As I see it you have two options... report the 'fault' and be prepare to involve various media outlets if the try to charge you for fixing the problem...

...or find the local pikey encampment and offer them the job of digging out a trench at some exorbitant rate. Come morning you will find a couple of blacked corpses that no longer require payment and someone to blame for trying to steal the copper cable. Jobs jobbed as they say :)
 
Because I work for a utility company.

E2A ; I should be clear on this: It’s unlikely.

It looks like a standard LV service cable and it isn’t at the right depth and has no warning tape on it. They can hardly blame you when it’s a couple of inches below the surface. Other wise everyone would need cable detection tools for doing the gardening.

Actually, thinking about it, they will probably shit themselves that you could potentially have been injured from their incorrectly installed service. Who is your provider?
That was my first thought but then i read up on it a bit and it seems that it's an automatic insurance issue and people just try to claim off reach other left right and centre.

I actually did feel daft for not CAT'ing it and considered purchasing one to check the rest of the garden out, who knows what else is under the surface but we cant all be reasonably be expected to get a cat and genny out for a bit of gardening like this. I mean, my photo pretty much illustrates it as it is.

When all is said and done, utility company's are not known for being fair and reasonable so I am reluctant to report it
 
That was my first thought but then i read up on it a bit and it seems that it's an automatic insurance issue and people just try to claim off reach other left right and centre.
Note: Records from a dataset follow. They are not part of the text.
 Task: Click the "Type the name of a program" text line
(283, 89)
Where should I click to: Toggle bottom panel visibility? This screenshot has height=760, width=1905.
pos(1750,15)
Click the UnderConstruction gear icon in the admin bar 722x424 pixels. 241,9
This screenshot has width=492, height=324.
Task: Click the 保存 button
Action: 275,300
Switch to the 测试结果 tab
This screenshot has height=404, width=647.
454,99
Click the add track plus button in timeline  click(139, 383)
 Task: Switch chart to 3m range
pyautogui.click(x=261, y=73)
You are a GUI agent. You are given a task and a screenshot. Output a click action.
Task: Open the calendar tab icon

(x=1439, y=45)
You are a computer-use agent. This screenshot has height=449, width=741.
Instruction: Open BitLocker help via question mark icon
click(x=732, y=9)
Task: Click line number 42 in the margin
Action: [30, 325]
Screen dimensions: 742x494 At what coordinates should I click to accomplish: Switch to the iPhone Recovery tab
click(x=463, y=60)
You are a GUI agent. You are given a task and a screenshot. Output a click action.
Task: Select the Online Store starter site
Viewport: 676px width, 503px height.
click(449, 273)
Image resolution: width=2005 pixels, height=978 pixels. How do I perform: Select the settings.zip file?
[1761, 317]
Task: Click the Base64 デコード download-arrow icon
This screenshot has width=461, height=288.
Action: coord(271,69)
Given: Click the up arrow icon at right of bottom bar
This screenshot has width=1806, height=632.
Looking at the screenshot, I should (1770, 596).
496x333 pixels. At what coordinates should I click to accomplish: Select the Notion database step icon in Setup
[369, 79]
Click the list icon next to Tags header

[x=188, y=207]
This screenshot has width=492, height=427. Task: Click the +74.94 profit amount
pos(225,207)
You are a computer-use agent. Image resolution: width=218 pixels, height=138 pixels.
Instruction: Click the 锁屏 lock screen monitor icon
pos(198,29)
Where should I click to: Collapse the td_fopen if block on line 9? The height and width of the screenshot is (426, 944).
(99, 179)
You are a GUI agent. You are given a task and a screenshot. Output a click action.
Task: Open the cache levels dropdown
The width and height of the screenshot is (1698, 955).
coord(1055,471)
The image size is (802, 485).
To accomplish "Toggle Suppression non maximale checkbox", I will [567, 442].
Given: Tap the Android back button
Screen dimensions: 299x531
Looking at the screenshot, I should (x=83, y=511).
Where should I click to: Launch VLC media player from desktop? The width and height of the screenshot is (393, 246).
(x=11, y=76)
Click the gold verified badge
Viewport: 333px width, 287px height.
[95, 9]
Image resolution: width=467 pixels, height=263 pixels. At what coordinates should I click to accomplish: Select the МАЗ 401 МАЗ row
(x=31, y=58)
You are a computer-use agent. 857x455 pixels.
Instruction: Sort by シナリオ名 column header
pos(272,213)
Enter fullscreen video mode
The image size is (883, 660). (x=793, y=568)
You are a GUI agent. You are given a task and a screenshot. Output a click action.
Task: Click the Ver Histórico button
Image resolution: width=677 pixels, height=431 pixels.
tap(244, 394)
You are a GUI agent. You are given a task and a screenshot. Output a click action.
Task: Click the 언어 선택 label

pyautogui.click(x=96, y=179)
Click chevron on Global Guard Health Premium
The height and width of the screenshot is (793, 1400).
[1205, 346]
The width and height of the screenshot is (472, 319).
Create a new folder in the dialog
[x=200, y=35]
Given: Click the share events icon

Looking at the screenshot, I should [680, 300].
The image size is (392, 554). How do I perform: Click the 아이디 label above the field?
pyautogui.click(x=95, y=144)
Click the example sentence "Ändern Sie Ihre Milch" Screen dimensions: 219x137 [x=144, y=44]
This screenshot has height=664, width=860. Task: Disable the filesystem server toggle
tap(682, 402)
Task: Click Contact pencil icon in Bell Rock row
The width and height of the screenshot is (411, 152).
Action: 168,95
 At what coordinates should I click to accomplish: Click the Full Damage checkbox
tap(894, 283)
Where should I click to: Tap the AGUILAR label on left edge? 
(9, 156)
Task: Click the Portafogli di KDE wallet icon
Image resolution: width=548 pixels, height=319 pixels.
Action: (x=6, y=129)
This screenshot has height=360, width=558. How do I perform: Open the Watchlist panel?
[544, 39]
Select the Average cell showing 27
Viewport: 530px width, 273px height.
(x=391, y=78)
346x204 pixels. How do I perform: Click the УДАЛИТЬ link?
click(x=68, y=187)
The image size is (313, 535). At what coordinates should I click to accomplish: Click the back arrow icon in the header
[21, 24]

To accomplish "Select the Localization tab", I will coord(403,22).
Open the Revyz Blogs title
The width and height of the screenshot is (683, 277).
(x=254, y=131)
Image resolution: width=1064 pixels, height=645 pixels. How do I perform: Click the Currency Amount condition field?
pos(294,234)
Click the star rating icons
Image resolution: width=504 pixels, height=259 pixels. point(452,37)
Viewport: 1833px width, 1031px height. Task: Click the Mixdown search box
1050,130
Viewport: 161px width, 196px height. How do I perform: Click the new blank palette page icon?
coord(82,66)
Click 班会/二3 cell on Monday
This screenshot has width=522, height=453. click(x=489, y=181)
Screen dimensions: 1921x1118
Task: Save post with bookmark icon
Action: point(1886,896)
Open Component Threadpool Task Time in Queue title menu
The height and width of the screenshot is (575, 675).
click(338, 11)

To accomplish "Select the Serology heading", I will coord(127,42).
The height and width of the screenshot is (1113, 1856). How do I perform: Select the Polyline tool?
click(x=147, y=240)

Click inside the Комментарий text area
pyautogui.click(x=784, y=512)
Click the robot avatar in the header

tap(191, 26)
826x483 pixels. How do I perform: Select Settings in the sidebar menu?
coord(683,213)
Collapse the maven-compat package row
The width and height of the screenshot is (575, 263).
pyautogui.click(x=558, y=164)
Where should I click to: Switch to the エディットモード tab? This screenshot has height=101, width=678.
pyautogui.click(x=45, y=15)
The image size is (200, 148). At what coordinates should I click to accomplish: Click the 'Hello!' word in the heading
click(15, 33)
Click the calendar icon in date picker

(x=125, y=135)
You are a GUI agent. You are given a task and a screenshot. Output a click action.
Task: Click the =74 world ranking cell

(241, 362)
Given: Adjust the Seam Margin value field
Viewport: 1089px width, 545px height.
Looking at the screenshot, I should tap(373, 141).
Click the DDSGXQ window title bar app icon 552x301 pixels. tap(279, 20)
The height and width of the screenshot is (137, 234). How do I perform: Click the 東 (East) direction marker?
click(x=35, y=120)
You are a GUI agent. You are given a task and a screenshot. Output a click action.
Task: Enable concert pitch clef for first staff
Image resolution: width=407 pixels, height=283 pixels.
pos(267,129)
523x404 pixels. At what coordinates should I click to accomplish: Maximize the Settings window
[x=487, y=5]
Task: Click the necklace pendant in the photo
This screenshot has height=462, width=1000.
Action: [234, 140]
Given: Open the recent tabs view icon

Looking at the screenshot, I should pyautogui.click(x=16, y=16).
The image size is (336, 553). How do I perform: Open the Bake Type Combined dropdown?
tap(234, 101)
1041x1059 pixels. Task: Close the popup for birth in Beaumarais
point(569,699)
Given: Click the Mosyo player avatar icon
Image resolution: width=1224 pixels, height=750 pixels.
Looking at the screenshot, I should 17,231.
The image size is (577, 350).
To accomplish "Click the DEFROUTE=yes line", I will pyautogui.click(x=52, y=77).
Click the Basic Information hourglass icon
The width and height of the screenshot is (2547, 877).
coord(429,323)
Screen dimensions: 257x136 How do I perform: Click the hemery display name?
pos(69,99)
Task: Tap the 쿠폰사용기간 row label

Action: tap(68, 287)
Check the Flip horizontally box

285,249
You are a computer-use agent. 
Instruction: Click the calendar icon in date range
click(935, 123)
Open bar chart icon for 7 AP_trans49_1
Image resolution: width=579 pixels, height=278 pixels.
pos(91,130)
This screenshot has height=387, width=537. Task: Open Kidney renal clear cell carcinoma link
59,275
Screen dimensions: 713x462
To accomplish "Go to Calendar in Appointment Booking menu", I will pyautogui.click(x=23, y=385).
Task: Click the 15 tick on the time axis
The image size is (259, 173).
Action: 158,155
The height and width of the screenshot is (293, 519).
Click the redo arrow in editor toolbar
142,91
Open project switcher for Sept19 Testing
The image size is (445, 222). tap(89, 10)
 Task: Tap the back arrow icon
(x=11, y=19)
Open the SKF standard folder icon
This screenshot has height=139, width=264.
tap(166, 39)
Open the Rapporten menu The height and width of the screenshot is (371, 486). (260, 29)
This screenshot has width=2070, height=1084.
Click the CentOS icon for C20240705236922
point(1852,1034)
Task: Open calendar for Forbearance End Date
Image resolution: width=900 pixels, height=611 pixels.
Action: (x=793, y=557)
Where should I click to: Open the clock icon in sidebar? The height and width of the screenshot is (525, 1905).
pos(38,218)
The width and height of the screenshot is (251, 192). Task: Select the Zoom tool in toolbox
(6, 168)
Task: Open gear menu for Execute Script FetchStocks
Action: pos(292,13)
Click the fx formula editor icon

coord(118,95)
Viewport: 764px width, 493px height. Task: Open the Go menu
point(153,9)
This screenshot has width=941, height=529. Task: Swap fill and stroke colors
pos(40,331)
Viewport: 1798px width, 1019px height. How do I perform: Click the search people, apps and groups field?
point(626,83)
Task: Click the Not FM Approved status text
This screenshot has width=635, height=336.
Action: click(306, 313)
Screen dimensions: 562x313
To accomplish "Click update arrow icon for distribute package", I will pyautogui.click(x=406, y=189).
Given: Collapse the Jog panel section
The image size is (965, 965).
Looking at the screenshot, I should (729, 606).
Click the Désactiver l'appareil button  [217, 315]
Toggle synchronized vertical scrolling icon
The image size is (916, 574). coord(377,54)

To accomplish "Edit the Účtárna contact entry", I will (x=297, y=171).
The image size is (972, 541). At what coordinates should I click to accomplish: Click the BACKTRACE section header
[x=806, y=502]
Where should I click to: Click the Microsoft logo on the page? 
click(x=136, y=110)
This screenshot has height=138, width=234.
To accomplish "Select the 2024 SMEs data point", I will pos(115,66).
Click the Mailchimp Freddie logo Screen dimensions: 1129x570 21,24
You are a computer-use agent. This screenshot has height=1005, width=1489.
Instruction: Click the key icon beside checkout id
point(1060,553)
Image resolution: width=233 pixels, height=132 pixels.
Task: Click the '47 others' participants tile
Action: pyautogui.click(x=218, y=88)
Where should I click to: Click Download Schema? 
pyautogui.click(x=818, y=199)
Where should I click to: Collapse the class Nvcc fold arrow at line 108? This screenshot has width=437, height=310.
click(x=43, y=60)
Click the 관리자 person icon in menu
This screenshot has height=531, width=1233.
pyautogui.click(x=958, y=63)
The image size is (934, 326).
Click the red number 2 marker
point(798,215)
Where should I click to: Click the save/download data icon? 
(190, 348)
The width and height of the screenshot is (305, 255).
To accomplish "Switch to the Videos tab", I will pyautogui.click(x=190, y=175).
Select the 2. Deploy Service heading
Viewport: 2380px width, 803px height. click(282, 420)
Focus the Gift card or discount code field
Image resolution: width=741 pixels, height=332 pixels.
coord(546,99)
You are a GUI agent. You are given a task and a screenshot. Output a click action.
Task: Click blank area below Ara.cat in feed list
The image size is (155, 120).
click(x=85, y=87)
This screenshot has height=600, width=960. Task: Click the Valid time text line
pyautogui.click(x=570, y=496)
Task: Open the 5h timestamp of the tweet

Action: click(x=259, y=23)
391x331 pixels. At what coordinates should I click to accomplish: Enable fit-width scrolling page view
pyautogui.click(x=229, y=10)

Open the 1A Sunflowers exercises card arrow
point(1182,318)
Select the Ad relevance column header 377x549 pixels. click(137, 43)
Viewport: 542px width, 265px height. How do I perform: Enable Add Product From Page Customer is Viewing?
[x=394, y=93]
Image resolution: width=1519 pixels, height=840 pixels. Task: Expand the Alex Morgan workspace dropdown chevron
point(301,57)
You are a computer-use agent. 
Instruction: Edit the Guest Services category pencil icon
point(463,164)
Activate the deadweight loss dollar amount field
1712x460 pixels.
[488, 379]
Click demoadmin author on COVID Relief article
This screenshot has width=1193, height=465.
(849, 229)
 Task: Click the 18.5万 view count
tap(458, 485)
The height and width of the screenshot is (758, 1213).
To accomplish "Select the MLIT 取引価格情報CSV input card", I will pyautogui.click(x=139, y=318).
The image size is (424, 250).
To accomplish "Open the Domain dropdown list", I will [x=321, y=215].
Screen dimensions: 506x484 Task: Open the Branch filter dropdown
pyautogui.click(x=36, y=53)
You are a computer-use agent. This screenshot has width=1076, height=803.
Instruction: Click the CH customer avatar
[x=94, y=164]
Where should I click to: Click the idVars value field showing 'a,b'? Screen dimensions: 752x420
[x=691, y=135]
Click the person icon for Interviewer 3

I actually did feel daft for not CAT'ing it and considered purchasing one to check the rest of the garden out, who knows what else is under the surface but we cant all be reasonably be expected to get a cat and genny out for a bit of gardening like this. I mean, my photo pretty much illustrates it as it is.

When all is said and done, utility company's are not known for being fair and reasonable so I am reluctant to report it
If you don't report it, someone who has lost power surely will, For your own safety it must be reported. If you get any flack from the owners of said cable, i am sure your local paper would be very interested in the story. As would your local town hall counselors, H&S executive, and MP. just a few random thoughts.